Sunday, January 30, 2011

Nancy's Missed Interview

What if Nancy Drew missed an interview opportunity?  Would she have had the facts she needed to solve the mystery?  Would the mystery have been easier if she had only asked the right questions?

Every genealogy research guide will tell you to begin with two things: 1) Start with yourself and work your way backwards, and 2) Interview all of your elderly relatives.  I must admit that I severely overlooked the second step.  There were so many times that I could have asked my grandparents questions, and I didn't.  Case in point: The famous outlaws Bonnie and Clyde killed Doyle Johnson in Temple, Texas on December 25, 1932.  Mr. Johnson lived at 606 S. 13th Street.  According to the 1930 census, my grandfather lived at 1305 S. 45th Street.  It was perhaps a mile away.  During a visit to my grandparents, the thought crossed my mind to ask my grandfather if he remembered this (he would have been about 11 at the time).  That entire visit, I never asked.  Sadly, that opportunity to ask ended almost 4 years ago.  I also never thought to ask him about his service in the army during WWII.  Only in his obituary did I find out that he had been awarded the EAME Campaign Medal, the Asiatic-Pacific Campaign Medal with 1 Bronze Star, a Good Conduct Medal and Victory Ribbon with 1 Service Stripe, and 4 Overseas Service Bars.

I am determined to not let any remaining opportunities to pass away.  I've no doubt that certain relatives find me nosy.  Others are happy to share their memories and will write pages of information for me.  I still kick myself for not asking my grandfather about Bonnie and Clyde, among many other questions, but it has given me the guts to ask some rather personal questions to people.  And with the determination of Nancy Drew, I will not miss any more interviews.

Thursday, January 27, 2011

Stratemeyer's Rule No. 1: End each chapter with a cliffhanger

Genealogy research can easily become an obsession.  Countless hours may be spent just finding basic details about one person.  Before you know it, you have pages upon pages of facts and notes all over the room.  Hand-drawn family trees are scattered about, and you bookmark every web page you come across that mentions an ancestor's name.  The image of every census record you find is copied to a folder on your desktop named "Genealogy", and you soon realize that you have more pictures of census pages than you do of your child's entire life!

And for every ancestor you find information about, you usually have to add two more people (parents) to the list of people to research.  The questions and the searching never seem to stop!  My solution is to keep a plain, spiral notebook and write down any questions I think of in it, and to follow Stratemeyer's rule: End each chapter with a cliffhanger.  What fun is it to find all the answers and leave no cliffhangers?  Aren't the cliffhangers what kept us up all night trying to finish a Nancy Drew story?  And weren't we so excited when we finished that particular story that we just had to get the next book?  So, too, is genealogy research. 

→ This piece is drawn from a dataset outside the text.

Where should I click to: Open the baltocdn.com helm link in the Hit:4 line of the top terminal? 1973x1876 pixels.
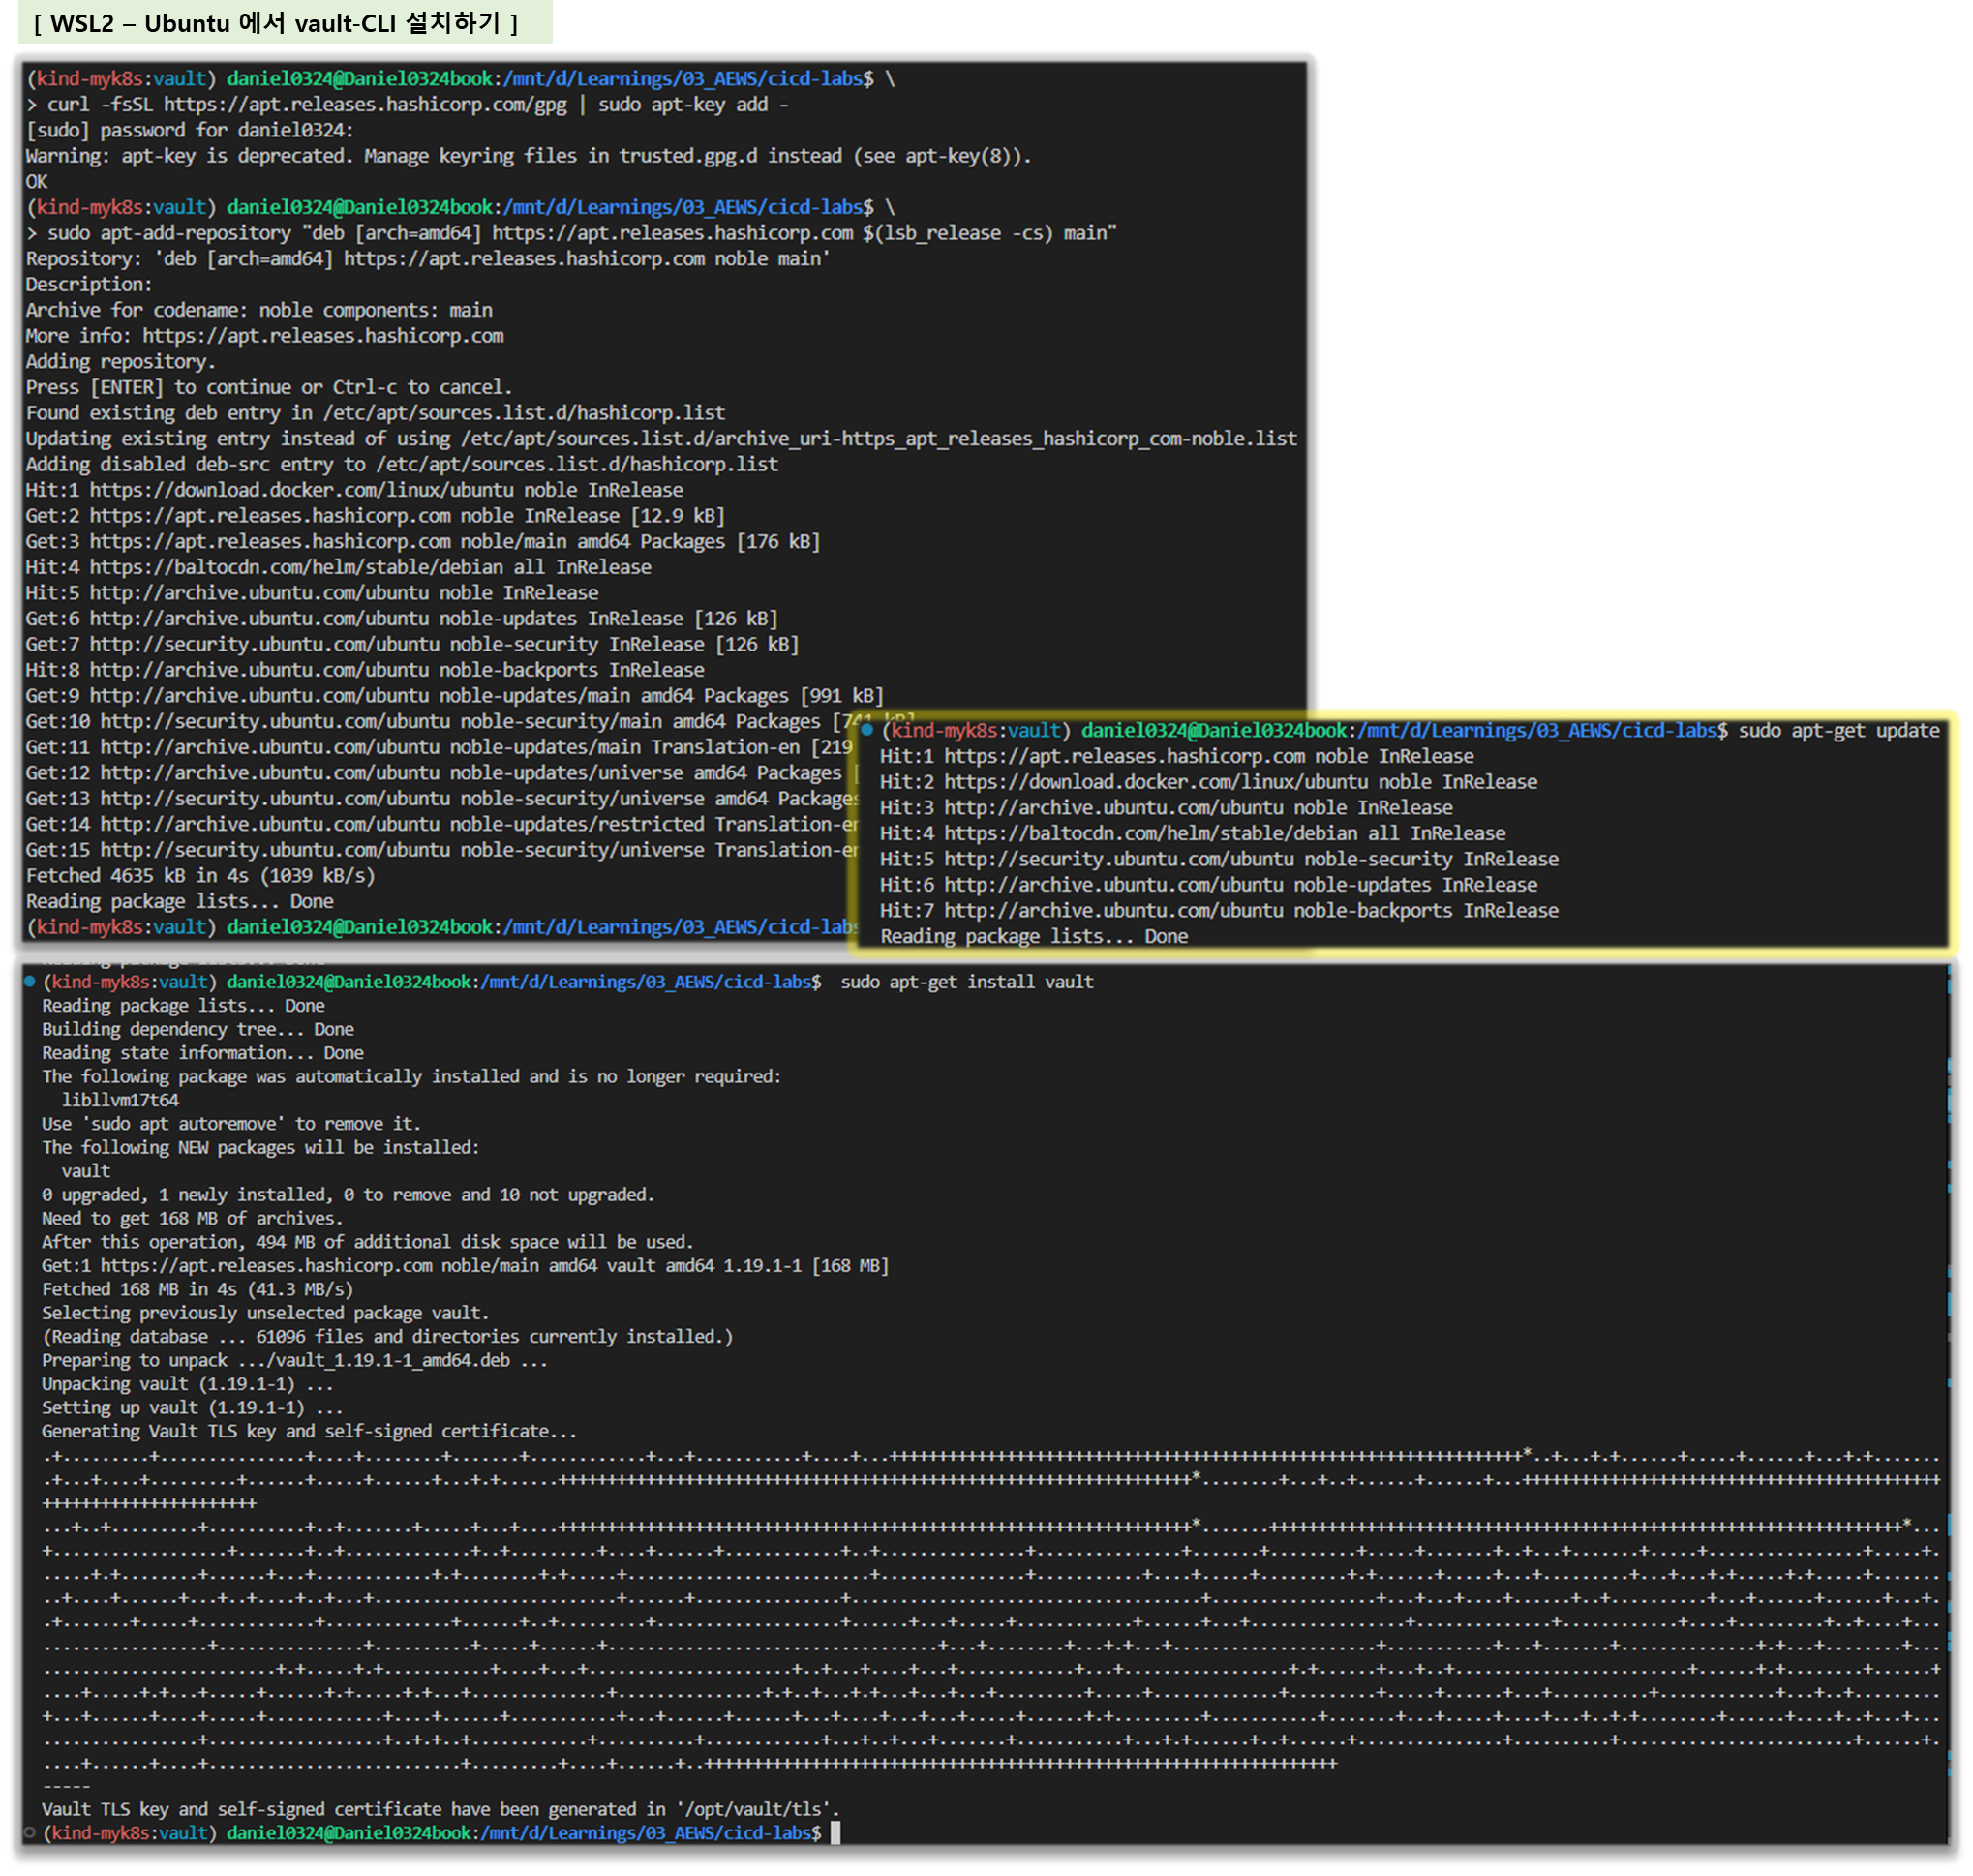296,567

Leave each section of the research with a cliffhanger, and you'll be excited to start the next part.

"Mysteries!" Ned exclaimed, turning out the lantern.  "Haven't you had enough of them?"

Nancy was sure she never would have.  Soon an intriguing invitation would involve her in another baffling mystery, The Clue in the Old Album (Mystery of the Tolling Bell, 181).

Just like the ending of a Nancy Drew story, so is family genealogy.  Once you solve one mystery, there is another waiting for you.  And like Nancy, you will never have enough.


*For interesting background information on the Nancy Drew series, check out Melanie Rehak's Girl Sleuth: Nancy Drew and the women who created her from your local library.

Saturday, January 15, 2011

Nancy Drew 59: The Secret in the Old Lace

Many years ago, my grandmother gave me two old doilies made by my great-grandmother.  I put them in a shadow box, placed some biographical information about my great-grandmother on the back, and hung them on my living room wall.  We're in a different house, but they're still on the living room wall. 

When my grandmother gave them to me, I began to do genealogical research.  Needless to say, I didn't get very far.  I was an undergrad, busy writing all those college papers!  What little research I did was stuffed in a box, which was then moved to four different abodes.

In the meantime, a little boy came along, then graduate school work in library science, followed by a little girl.  It was in choosing that little girl's name that a renewed interest in genealogy surfaced (also helped that I had developed an interest in reference materials and information searches in library science).  I got to choose her name since my husband had chosen our boy's name.  While thinking about names, I looked at those old doilies on the living room wall: Kate!  We should name our little girl after my great-grandmother! 

Then came another mission: truly research our family's genealogy.  Have it not only for my own interest in history, but so that our future generations can have it.  So that my Kate can know more about her great-great-grandmother Kate.

This, then, is my story and journey of family research, Nancy Drew style.  Using what I learned in library science to help solve the family mysteries.